Combating waterborne illnesses: Chlorine is not enough!
It is estimated that globally close to 85 million people visit a water park annually. According to Statista, as of 2019, there are about 1,158 water parks in the United States alone, of which 817 are Outdoor parks, 155 are indoor resorts, 111 are stand-alone indoor water parks and the remaining 75 are resorts with outdoor water parks. Given the high foot traffic experienced by them, each state and city across the US has their own set of codes and guidelines (https://www.cdc.gov/healthywater/swimming/states.html) to be followed for building and maintenance of recreational water parks and splash pads. In order to formulate adequate safety conditions, the various public health departments and city officials rely on the Model Aquatic Health Code (MAHC) for guidance.
The MAHC was formulated as a result of a 7-year long collaboration between CDC, public health officials, aquatics sector experts, and researchers across the US. The first edition of this code was released in 2014 and included guidelines on the design, construction, operation, maintenance, policies, and management of public aquatic facilities. Besides avoiding accidents, a major provision of the MAHC is centred around management of pool water contamination and waterborne illnesses.
Recreational Water Illness (RWI) accounted for at least 27,253 cases and ten deaths as a result of 498 outbreaks nationwide during 2000-2014. Of these, 363 outbreaks had a confirmed infectious etiology resulting in 24,453 cases: 89% infected by Cryptosporidium, 4% by Pseudomonas, and 3% by Legionella. Predominantly RWIs are caused by either ingesting contaminated water or coming in contact with harmful pool chemicals. The illness can range from minor rashes to severe gastrointestinal and respiratory infections.
The various state public health bodies voluntarily report RWI cases to the CDC. Once an outbreak is confirmed, the information is registered in the National Outbreak Reporting System (NORS) and the Waterborne Disease and Outbreak Surveillance System (WBDOSS). Since RWIs pose a grave danger to the health of the general public, the CDC places immense value on prevention of contamination. As a result, MAHC lays out clear guidelines on staff trainings, frequent manual testing, standardization of automatic controllers, and the use of adequately sized chemical feeders (based on the size and type of the recreational facility). Further, the CDC strongly advises the incorporation of a Contamination Response Plan (for contamination by faeces, vomit and/or blood) as a vital part of the administrative procedures of a facility.
○ ○ ○ ○
Exercise:
Pick up the piece on waterborne illnesses at water parks after its last sentence and keep it going. The listing that comes next has no connection to the water park piece.
○ ○ ○ ○
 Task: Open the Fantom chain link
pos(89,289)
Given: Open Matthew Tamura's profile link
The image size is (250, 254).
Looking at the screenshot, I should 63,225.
○ ○ ○ ○
Result for this exercise:
The only way water parks and splash pads can keep RWIs at bay is by adequately cleaning and disinfecting the water and by regularly maintaining the pool equipment. The first line of defence against pathogens is the use of chlorine-based disinfectants. The right amount of chlorine in combination with the correct water pH can kill most harmful pathogens. However, chlorine resistant pathogens, such as Cryptosporidium, can survive for days even in an adequately disinfected pool. As a result, it is important to add supplementary methods for keeping the water clean.
Aquatic facilities use efficient water filtration systems that run several cycles of the pool water to maintain good water quality. However, as per MAHC, filtration systems shouldn’t just make the water appear clean. Instead, they should effectively remove pathogens as well. The fact that an accidental faecal contamination might overwhelm the disinfectant residual, makes the use of a powerful filtration system a critical requirement for RWI prevention. In this space, high-rate sand filters have been found to be effective barriers for Cryptosporidium oocysts.
The Model Aquatic Health Code further stresses the need for a secondary disinfection system, given the rise in RWI outbreaks caused by disinfectant tolerant parasites. The intent is to minimize the exposure time to harmful pathogens. Two such secondary systems advised by the MAHC are Ultraviolet (UV) based and Ozone based systems. Utilizing UV for the treatment of 100% of the recirculated water flow has been found to be extremely beneficial in reducing viable Cryptosporidium oocysts to below infectious levels. UV rays kill microorganisms by altering their DNA structure and interfering with cell growth. Incorporating a high dose UV beam in combination with a water filtration system can prove to be a necessary secondary line of defence for combating harmful pathogens and controlling RWI outbreaks.